[Collected data]
★ ★ ★ ★ ★

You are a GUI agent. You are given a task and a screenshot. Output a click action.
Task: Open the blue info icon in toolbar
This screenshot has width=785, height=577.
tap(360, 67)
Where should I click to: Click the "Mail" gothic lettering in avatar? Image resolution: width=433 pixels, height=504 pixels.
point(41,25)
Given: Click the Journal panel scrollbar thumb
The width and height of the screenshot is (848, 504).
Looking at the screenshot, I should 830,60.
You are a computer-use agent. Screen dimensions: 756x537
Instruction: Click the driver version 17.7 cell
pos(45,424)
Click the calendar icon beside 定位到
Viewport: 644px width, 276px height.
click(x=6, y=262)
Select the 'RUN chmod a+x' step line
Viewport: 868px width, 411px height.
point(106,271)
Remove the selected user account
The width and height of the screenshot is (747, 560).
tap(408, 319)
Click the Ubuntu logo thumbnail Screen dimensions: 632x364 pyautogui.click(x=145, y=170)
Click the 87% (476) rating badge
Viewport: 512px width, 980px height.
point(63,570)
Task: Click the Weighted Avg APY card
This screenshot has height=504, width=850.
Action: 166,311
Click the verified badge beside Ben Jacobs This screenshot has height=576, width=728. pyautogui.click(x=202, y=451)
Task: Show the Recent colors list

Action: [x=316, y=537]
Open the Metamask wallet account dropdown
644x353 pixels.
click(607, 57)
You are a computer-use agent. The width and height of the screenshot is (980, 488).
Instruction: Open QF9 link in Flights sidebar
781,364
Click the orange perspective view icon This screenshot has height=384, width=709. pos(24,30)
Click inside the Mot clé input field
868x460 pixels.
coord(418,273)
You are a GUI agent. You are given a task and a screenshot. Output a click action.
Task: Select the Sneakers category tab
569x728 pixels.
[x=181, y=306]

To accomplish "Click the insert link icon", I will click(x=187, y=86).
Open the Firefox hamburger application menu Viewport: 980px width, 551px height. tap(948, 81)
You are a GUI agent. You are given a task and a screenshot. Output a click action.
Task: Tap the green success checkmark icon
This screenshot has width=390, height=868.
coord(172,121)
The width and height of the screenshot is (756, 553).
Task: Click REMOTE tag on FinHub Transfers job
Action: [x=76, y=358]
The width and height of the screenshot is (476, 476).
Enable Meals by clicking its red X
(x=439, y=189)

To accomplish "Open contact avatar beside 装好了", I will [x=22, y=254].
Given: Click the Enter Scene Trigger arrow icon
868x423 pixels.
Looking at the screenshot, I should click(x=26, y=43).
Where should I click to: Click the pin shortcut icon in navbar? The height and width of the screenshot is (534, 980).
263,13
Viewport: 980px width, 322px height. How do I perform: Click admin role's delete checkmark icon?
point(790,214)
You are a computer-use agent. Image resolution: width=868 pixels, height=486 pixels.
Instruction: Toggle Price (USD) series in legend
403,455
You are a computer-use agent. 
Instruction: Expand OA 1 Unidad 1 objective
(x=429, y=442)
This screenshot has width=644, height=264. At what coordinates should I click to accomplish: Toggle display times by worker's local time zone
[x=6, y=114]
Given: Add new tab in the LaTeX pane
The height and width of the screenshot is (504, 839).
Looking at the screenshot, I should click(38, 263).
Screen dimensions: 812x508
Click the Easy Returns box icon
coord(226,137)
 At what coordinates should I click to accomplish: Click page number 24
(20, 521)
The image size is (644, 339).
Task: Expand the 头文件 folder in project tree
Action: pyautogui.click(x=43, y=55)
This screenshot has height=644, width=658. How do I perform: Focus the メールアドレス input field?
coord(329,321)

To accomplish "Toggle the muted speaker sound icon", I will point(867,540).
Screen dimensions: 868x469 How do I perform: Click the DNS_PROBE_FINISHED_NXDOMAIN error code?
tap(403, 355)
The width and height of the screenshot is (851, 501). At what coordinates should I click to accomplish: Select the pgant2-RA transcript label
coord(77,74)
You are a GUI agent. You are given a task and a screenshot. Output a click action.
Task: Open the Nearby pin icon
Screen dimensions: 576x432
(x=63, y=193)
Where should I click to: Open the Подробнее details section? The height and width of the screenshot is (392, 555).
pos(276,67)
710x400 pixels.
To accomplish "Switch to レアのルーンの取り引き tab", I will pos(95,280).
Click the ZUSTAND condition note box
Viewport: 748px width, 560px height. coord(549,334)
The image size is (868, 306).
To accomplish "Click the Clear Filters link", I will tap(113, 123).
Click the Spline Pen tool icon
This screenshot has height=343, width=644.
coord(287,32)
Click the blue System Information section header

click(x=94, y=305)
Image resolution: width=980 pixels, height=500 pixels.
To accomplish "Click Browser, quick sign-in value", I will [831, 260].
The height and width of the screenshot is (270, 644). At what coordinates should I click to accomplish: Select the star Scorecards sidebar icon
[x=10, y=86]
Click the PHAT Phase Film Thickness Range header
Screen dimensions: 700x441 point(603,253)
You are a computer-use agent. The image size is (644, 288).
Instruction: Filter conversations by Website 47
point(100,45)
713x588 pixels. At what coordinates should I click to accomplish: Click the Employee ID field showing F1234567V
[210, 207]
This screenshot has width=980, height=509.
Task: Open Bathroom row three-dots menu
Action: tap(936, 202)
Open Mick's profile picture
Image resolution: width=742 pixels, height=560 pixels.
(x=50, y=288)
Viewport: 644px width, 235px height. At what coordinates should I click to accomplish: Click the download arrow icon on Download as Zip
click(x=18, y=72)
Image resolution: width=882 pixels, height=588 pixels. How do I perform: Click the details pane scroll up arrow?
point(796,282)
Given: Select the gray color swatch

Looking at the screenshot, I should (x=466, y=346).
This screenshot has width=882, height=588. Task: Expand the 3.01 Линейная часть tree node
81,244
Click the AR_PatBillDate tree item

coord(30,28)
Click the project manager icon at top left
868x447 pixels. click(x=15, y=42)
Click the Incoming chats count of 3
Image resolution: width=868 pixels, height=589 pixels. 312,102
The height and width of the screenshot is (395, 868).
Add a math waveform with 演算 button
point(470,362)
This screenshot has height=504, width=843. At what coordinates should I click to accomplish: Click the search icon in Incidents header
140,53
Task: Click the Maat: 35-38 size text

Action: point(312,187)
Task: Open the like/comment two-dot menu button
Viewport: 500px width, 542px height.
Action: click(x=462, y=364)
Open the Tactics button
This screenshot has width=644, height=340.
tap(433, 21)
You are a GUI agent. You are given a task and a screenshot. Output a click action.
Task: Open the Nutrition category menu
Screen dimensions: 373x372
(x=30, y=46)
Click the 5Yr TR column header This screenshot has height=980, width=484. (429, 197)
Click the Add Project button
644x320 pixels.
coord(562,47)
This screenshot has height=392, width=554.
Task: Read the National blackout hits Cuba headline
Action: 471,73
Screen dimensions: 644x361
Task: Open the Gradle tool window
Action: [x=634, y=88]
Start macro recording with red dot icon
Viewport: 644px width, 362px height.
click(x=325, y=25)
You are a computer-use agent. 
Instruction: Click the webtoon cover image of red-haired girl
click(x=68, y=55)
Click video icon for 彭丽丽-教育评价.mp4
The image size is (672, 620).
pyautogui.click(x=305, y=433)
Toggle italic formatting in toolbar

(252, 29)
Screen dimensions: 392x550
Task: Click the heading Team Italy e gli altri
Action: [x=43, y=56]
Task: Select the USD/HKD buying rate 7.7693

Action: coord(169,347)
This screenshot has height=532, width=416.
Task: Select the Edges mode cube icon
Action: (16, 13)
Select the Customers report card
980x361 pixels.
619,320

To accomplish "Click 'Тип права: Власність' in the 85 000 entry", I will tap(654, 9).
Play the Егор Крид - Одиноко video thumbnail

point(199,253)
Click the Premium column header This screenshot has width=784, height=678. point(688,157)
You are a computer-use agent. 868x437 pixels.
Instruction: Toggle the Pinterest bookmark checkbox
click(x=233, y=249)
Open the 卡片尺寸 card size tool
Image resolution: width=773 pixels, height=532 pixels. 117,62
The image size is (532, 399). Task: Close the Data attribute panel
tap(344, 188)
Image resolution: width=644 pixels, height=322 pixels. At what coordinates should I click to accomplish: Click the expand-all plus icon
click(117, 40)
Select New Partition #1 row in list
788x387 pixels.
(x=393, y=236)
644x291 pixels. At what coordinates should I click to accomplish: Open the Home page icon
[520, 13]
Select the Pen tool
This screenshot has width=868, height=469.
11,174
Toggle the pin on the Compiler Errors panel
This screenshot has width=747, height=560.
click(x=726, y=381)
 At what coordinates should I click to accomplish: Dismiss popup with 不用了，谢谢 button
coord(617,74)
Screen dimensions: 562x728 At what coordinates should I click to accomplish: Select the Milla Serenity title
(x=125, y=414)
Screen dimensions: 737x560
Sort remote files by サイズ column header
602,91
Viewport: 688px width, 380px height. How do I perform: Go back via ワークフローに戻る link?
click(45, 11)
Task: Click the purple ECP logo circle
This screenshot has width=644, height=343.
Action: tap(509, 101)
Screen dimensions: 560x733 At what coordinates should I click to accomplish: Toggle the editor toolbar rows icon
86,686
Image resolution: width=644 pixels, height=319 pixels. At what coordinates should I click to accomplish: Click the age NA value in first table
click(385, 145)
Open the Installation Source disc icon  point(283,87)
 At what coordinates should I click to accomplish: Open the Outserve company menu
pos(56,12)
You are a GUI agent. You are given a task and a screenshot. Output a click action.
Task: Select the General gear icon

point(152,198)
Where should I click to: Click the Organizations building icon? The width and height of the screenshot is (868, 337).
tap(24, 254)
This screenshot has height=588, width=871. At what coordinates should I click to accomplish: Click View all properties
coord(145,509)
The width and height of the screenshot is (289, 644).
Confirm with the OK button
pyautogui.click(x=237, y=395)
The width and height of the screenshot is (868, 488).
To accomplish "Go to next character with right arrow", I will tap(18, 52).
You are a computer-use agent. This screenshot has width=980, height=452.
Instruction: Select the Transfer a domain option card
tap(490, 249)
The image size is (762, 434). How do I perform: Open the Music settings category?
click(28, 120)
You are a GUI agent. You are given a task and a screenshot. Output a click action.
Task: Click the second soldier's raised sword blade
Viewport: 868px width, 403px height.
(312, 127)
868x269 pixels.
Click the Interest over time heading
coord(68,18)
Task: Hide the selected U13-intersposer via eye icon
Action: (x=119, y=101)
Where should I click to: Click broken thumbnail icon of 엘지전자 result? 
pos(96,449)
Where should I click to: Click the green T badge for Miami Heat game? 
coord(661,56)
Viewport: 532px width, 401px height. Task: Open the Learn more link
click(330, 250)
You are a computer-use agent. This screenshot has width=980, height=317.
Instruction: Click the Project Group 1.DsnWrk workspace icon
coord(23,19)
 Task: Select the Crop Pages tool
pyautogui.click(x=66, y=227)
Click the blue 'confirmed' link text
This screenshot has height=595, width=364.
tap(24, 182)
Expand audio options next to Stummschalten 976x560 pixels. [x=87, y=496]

★ ★ ★ ★ ★

• **Work item**: Copy exactly the line that contains "Task: Select the Crop Pages tool" and every line after it through the end of the entries, with nothing added.

• **Written response**:
 Task: Select the Crop Pages tool
pyautogui.click(x=66, y=227)
Click the blue 'confirmed' link text
This screenshot has height=595, width=364.
tap(24, 182)
Expand audio options next to Stummschalten 976x560 pixels. [x=87, y=496]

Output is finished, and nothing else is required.